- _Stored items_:
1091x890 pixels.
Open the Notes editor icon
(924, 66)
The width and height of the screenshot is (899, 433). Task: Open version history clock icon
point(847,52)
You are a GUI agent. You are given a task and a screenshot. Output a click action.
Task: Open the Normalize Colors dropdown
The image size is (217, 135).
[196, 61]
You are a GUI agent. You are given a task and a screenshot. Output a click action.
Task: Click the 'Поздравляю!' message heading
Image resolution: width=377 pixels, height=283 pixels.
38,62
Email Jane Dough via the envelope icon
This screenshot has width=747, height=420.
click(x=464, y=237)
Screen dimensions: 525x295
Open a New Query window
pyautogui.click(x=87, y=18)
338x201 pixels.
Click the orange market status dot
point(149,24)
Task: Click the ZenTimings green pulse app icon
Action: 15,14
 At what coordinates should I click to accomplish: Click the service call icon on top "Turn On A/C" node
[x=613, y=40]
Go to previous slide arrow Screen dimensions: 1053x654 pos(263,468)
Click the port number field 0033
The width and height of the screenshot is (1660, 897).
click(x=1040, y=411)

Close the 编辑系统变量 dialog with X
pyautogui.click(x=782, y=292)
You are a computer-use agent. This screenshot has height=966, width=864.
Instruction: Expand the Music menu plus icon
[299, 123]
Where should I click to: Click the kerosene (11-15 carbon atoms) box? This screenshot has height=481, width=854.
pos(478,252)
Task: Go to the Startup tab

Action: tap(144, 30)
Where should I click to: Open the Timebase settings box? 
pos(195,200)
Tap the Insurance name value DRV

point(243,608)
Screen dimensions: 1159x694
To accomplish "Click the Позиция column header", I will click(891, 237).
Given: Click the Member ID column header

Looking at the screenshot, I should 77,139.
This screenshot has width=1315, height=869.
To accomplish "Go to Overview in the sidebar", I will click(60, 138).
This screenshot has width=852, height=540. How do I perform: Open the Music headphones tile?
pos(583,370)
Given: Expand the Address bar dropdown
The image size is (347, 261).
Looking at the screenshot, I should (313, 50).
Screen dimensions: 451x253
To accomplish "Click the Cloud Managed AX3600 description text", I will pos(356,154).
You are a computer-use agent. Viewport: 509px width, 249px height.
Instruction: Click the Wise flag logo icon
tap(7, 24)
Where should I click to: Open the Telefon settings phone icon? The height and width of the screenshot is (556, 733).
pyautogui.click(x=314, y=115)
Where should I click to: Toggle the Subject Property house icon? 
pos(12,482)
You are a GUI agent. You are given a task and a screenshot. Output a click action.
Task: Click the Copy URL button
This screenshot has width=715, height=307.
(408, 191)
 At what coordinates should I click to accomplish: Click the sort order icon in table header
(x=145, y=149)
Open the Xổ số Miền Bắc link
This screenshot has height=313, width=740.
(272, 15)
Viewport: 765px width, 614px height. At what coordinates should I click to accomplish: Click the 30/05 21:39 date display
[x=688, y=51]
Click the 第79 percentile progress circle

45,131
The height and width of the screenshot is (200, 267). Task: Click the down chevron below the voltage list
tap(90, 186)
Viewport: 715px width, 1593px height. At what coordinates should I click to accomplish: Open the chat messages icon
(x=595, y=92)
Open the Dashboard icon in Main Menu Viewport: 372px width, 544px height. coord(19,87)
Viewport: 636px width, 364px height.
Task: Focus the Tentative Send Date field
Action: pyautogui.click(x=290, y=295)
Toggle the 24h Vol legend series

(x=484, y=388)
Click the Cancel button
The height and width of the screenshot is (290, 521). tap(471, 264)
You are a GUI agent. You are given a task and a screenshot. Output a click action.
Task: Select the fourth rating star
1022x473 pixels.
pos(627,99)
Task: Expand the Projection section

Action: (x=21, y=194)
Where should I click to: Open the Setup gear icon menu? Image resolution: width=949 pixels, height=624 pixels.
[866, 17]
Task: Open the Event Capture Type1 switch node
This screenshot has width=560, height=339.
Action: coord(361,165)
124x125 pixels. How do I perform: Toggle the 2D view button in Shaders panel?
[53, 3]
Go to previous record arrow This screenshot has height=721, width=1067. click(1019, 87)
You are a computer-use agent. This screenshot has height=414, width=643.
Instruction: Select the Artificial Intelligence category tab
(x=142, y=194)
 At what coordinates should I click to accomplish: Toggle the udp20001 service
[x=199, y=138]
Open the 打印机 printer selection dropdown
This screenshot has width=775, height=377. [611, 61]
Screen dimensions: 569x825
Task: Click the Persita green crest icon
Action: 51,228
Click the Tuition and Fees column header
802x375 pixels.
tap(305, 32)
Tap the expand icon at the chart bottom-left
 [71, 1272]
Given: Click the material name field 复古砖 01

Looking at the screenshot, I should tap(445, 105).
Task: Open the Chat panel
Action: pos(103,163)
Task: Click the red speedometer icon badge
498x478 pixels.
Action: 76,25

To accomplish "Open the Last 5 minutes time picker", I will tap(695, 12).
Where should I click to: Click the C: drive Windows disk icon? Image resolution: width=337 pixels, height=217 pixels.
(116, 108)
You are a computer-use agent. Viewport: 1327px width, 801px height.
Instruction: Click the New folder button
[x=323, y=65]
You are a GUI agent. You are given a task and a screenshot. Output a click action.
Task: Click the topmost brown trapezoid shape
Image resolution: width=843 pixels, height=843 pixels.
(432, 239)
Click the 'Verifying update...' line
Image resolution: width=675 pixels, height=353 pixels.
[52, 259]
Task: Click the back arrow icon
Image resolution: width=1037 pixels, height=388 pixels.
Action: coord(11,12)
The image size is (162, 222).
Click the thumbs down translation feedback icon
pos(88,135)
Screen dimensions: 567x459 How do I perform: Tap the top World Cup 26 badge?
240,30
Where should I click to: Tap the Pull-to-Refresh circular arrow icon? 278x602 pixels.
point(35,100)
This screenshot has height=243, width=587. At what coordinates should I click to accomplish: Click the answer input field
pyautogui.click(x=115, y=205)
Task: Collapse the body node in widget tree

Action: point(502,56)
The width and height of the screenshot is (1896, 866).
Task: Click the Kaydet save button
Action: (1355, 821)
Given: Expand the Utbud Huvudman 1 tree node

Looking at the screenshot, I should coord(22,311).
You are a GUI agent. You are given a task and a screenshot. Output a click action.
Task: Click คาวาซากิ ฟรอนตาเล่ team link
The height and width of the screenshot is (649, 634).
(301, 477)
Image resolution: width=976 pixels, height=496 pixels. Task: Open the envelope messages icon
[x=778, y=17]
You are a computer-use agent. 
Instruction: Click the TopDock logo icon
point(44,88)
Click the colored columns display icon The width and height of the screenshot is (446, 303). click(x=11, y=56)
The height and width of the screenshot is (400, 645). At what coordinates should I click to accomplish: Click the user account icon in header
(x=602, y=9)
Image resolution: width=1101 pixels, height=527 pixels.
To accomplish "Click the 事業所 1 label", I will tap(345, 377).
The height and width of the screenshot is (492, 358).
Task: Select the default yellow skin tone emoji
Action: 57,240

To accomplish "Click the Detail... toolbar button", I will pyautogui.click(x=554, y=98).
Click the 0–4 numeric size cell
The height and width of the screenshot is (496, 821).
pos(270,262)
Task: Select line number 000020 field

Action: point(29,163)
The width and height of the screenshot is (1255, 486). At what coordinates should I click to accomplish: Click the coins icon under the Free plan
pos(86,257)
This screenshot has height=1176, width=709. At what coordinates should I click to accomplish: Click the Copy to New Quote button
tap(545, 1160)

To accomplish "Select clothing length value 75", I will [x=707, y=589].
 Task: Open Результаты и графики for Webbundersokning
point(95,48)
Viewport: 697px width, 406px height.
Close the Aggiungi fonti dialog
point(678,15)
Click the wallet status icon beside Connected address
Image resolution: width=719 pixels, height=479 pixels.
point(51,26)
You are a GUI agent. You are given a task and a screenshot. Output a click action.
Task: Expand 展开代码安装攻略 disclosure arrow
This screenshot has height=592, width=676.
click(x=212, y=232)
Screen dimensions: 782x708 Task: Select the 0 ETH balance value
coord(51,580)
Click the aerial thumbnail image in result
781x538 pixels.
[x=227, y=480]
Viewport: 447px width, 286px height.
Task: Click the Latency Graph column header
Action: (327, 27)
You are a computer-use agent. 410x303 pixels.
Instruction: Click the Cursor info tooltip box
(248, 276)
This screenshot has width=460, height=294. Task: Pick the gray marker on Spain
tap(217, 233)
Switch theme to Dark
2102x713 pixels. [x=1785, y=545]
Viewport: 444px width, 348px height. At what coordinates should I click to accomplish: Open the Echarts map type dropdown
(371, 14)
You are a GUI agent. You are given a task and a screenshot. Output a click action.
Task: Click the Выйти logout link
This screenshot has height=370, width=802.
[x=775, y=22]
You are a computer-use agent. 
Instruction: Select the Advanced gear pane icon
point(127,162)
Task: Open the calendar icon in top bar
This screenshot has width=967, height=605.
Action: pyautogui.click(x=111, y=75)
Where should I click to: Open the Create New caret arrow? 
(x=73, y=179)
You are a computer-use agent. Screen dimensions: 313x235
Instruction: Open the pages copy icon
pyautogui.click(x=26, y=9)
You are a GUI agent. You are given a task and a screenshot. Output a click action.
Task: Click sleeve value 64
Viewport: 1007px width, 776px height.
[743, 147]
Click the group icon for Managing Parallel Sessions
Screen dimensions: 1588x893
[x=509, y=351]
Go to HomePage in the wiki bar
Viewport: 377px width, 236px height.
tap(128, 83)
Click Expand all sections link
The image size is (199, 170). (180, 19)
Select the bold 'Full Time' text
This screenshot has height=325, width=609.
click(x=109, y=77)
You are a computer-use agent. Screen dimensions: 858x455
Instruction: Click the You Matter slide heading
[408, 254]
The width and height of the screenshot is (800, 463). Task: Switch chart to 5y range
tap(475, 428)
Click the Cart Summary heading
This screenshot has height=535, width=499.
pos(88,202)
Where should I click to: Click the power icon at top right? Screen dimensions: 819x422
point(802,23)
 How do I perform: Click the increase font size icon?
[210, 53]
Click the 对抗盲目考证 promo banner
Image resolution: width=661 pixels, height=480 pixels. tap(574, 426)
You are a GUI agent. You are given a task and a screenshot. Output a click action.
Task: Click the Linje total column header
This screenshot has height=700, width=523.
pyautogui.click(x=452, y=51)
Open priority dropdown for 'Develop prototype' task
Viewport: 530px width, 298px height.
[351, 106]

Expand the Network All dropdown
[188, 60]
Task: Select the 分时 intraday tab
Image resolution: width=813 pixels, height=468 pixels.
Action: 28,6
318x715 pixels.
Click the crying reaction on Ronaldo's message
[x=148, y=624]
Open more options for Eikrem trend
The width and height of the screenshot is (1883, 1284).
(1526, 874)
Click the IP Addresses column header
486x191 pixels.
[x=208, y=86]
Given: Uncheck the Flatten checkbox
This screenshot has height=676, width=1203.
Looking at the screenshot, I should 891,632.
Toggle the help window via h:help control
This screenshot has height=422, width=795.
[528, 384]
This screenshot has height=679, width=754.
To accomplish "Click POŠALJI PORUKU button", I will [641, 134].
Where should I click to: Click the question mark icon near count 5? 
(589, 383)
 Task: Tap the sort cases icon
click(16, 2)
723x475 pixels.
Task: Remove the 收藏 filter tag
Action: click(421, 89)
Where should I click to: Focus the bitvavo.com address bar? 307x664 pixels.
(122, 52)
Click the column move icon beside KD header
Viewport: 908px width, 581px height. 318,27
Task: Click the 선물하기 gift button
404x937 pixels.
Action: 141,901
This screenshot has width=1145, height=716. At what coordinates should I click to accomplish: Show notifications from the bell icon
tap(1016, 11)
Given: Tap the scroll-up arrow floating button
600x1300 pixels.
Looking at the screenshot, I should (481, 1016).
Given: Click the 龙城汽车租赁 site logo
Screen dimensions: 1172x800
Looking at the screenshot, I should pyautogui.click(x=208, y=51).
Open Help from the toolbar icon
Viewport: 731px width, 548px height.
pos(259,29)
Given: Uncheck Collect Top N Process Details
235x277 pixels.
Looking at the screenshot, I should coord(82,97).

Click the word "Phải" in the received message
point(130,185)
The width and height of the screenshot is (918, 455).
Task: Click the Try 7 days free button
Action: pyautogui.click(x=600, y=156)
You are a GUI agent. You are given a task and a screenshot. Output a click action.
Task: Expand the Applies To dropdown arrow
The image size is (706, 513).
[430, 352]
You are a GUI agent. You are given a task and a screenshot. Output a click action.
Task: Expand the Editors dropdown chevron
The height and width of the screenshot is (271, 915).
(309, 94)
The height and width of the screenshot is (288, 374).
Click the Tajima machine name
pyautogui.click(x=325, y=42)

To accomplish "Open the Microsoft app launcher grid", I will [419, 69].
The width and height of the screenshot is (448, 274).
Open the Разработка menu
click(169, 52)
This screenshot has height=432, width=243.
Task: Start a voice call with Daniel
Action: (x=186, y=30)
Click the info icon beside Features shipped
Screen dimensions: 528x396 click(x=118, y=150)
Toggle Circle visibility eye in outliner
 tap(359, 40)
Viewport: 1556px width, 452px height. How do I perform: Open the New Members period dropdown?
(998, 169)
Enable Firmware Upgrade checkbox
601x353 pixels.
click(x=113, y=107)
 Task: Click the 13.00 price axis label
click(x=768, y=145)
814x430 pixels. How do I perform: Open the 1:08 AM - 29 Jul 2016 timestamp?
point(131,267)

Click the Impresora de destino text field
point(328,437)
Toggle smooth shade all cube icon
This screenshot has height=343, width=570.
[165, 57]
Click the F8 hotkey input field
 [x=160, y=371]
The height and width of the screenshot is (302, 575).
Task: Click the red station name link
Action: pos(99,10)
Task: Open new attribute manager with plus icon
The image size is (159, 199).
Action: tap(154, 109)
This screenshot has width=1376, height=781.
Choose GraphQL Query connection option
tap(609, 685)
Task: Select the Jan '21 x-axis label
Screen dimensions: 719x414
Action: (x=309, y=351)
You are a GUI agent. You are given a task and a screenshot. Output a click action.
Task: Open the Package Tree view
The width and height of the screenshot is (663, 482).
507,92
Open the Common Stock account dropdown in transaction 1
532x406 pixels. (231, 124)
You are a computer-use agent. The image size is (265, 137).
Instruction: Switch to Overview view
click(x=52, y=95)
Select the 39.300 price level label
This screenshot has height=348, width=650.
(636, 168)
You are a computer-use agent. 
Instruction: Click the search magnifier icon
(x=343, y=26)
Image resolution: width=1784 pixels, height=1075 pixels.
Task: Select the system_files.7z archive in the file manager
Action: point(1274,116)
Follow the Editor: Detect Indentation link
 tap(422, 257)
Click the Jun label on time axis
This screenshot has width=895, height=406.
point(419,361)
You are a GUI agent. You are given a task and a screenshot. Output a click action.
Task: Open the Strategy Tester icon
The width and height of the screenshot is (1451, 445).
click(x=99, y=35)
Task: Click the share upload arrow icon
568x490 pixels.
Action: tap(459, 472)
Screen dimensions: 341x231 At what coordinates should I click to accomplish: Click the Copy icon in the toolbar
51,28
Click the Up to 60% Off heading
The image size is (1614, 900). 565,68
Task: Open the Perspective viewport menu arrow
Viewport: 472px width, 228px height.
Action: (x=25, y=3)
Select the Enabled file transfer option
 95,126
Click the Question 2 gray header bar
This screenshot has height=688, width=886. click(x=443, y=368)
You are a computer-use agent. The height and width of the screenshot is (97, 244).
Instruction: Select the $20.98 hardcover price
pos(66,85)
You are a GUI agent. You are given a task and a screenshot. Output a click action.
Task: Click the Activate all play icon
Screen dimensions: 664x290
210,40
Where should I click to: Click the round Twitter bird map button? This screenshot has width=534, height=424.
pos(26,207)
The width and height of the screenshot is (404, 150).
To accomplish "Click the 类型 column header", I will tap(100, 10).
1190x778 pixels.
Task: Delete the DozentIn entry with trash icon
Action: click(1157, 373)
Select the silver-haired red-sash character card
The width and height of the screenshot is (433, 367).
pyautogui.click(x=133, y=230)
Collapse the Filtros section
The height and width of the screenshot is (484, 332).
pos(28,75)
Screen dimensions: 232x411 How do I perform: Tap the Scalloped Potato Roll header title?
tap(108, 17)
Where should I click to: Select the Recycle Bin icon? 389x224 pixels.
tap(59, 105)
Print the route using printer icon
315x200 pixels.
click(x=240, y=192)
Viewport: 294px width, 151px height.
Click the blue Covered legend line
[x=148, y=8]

- _AIM OF THE EXERCISE_: The lines sought are those in the data above that include the string "checkbox"; copy each one.

- _RESPONSE BELOW_:
Given: Uncheck the Flatten checkbox
Enable Firmware Upgrade checkbox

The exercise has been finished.